+++ Records provided
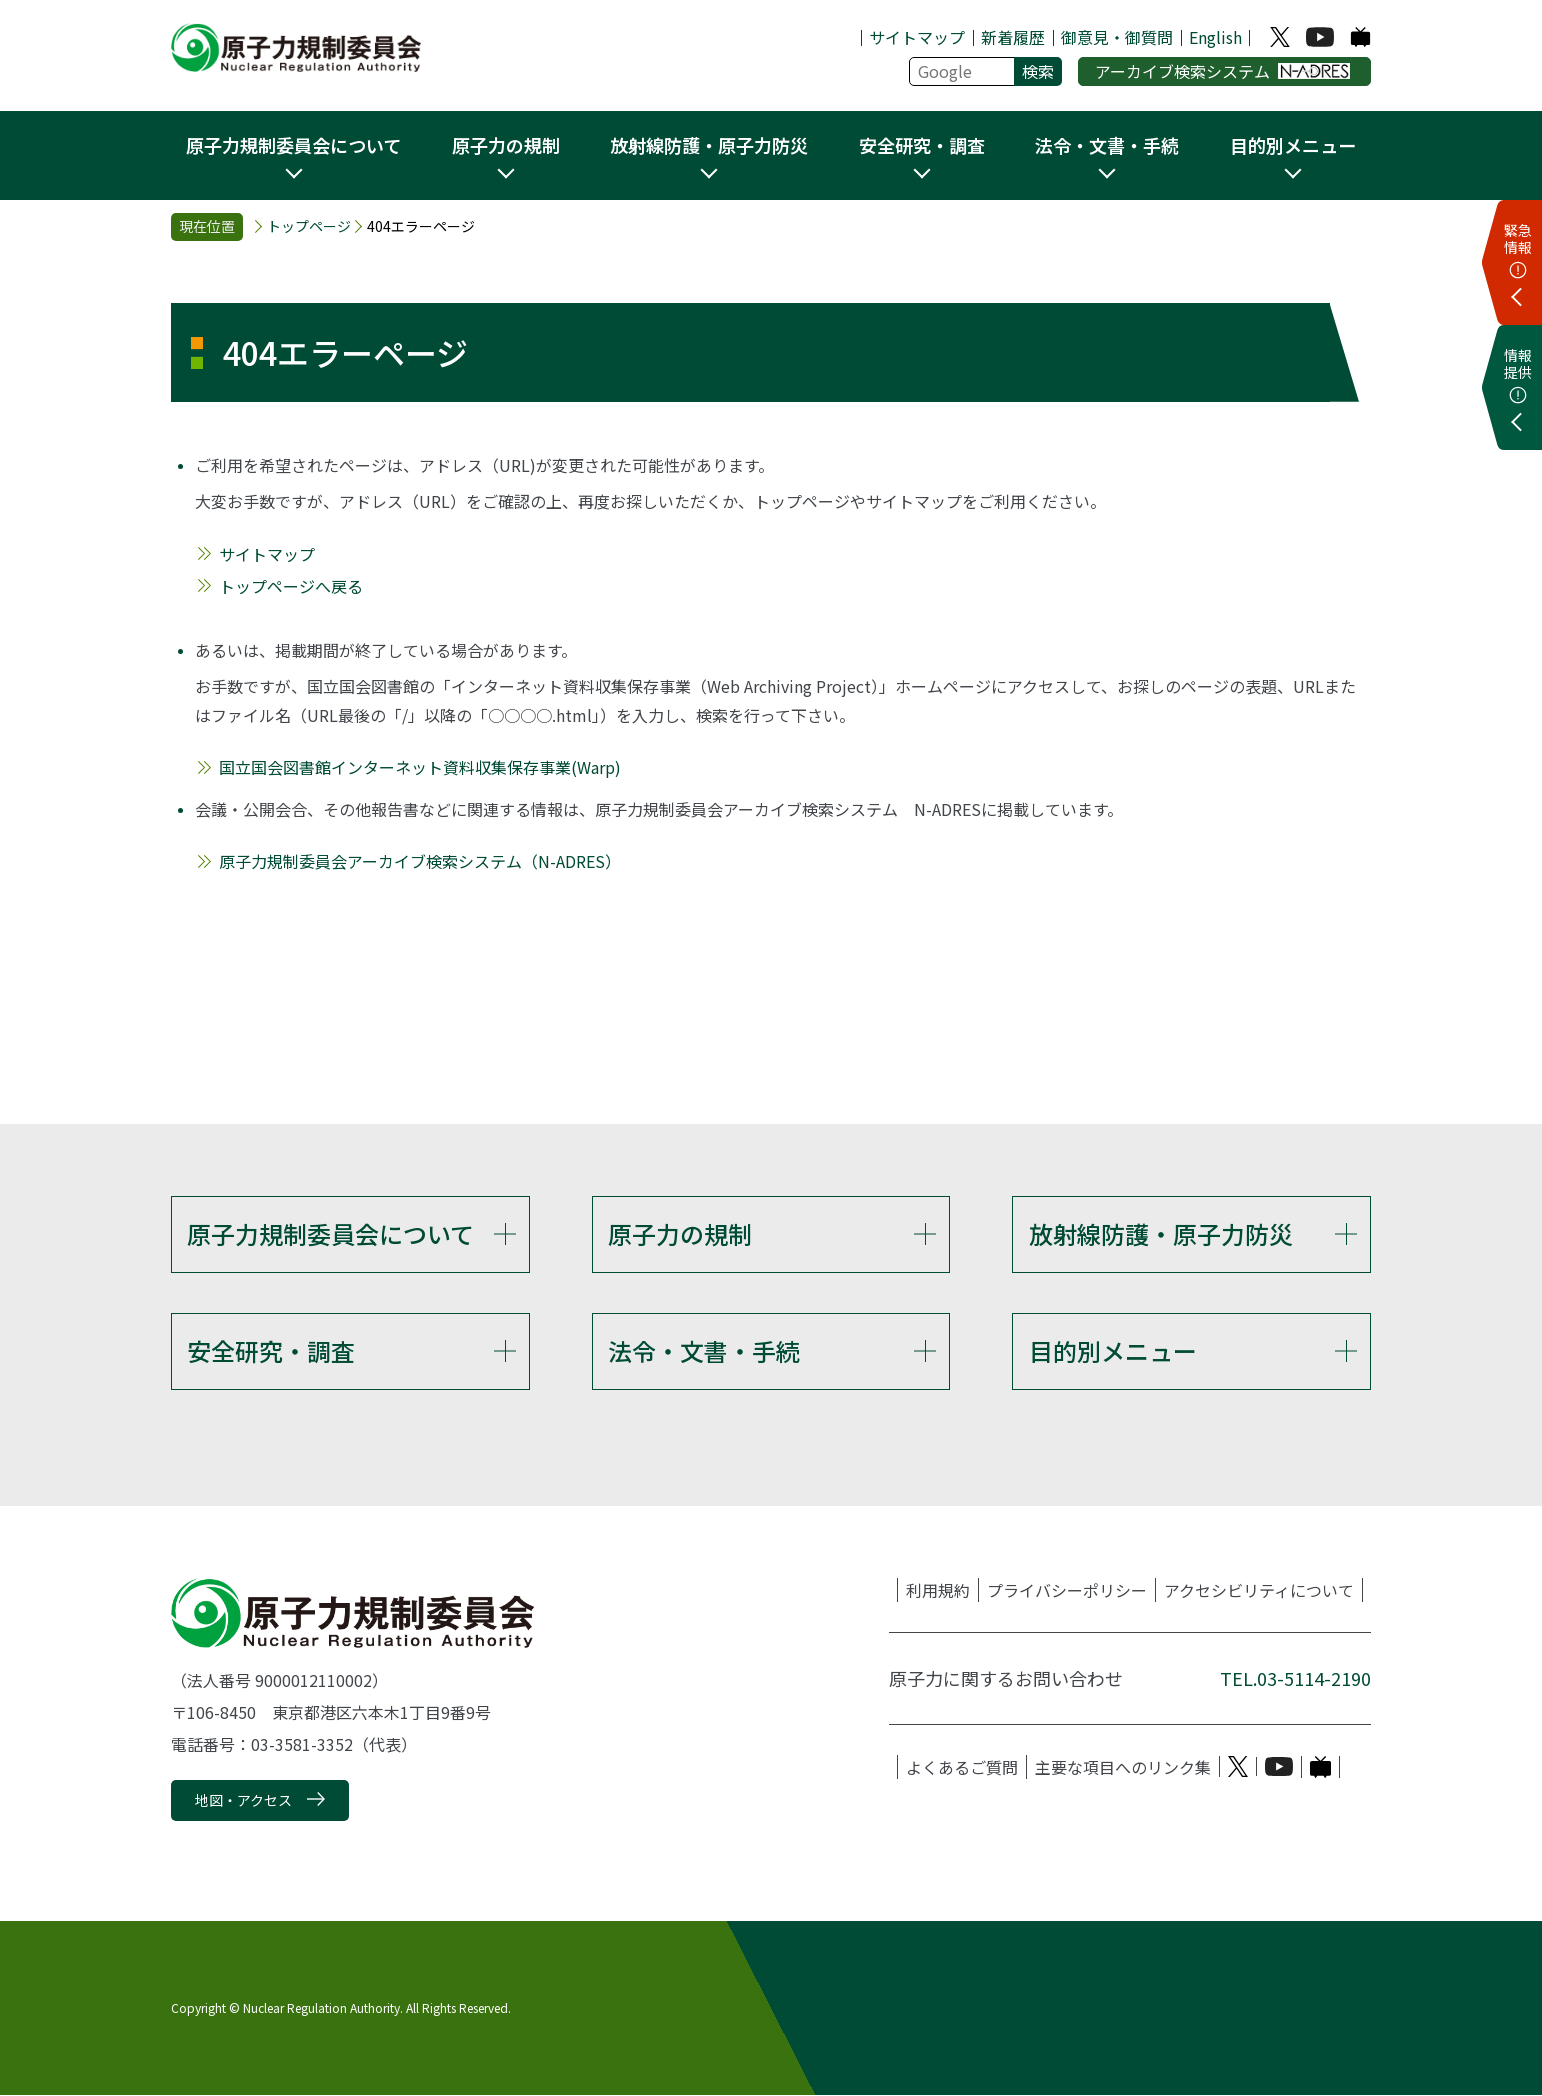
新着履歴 (1013, 37)
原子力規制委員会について (330, 1233)
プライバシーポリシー (1067, 1590)
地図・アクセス (243, 1800)
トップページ (309, 226)
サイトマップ (917, 37)
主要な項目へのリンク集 (1123, 1767)
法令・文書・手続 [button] (1107, 145)
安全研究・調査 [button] (922, 145)
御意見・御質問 (1117, 37)
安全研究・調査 (271, 1350)
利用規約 (938, 1590)
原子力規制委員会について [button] (293, 145)
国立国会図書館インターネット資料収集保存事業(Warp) (420, 767)
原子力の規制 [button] (506, 145)
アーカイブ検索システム (1222, 71)
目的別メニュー (1113, 1350)
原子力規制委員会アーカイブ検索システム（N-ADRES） (420, 861)
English (1215, 37)
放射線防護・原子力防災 (1161, 1233)
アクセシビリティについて (1259, 1590)
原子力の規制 (680, 1233)
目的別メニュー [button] (1293, 145)
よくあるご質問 (962, 1767)
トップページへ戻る (291, 586)
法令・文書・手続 (704, 1350)
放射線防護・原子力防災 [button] (709, 145)
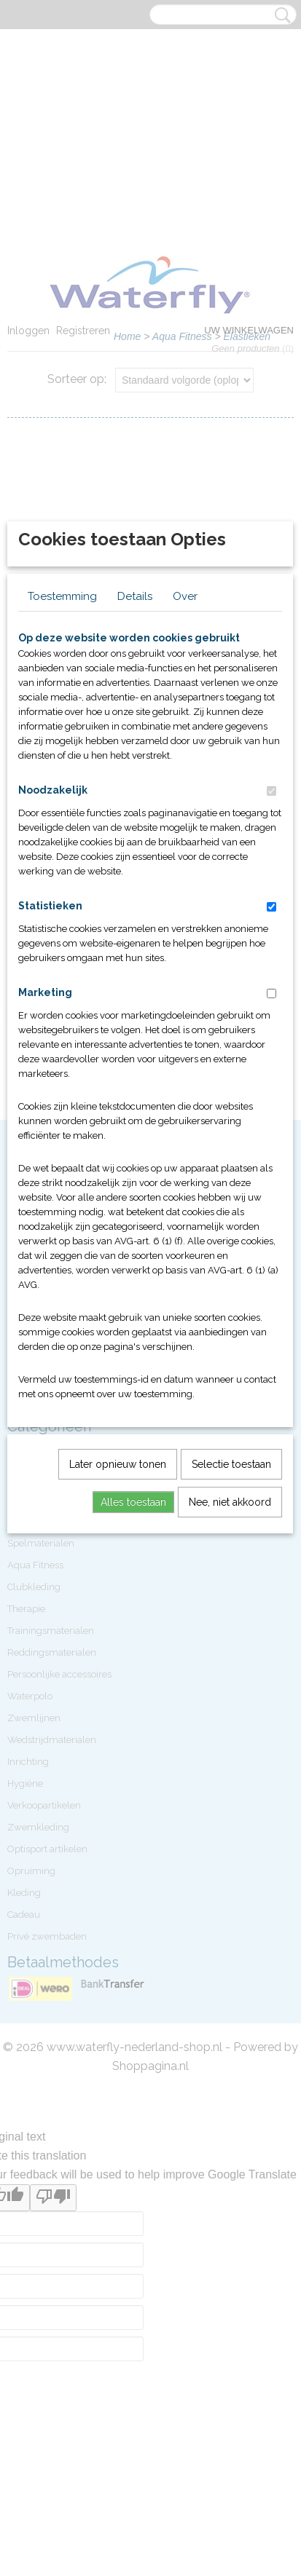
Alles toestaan (133, 1727)
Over (185, 821)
++++++
Job ->
Could you reproduce every line of the records above word for word, leaving out the pictures?

Answer in full ->
新着履歴 (1013, 37)
原子力規制委員会について (330, 1233)
プライバシーポリシー (1067, 1590)
地図・アクセス (243, 1800)
トップページ (309, 226)
サイトマップ (917, 37)
主要な項目へのリンク集 (1123, 1767)
法令・文書・手続 [button] (1107, 145)
安全研究・調査 [button] (922, 145)
御意見・御質問 (1117, 37)
安全研究・調査 (271, 1350)
利用規約 (938, 1590)
原子力規制委員会について [button] (293, 145)
国立国会図書館インターネット資料収集保存事業(Warp) (420, 767)
原子力の規制 [button] (506, 145)
アーカイブ検索システム (1222, 71)
目的別メニュー (1113, 1350)
原子力規制委員会アーカイブ検索システム（N-ADRES） (420, 861)
English (1215, 37)
放射線防護・原子力防災 (1161, 1233)
アクセシビリティについて (1259, 1590)
原子力の規制 (680, 1233)
目的別メニュー [button] (1293, 145)
よくあるご質問 (962, 1767)
トップページへ戻る (291, 586)
法令・文書・手続 (704, 1350)
放射線防護・原子力防災 [button] (709, 145)
Alles toestaan (133, 1727)
Over (185, 821)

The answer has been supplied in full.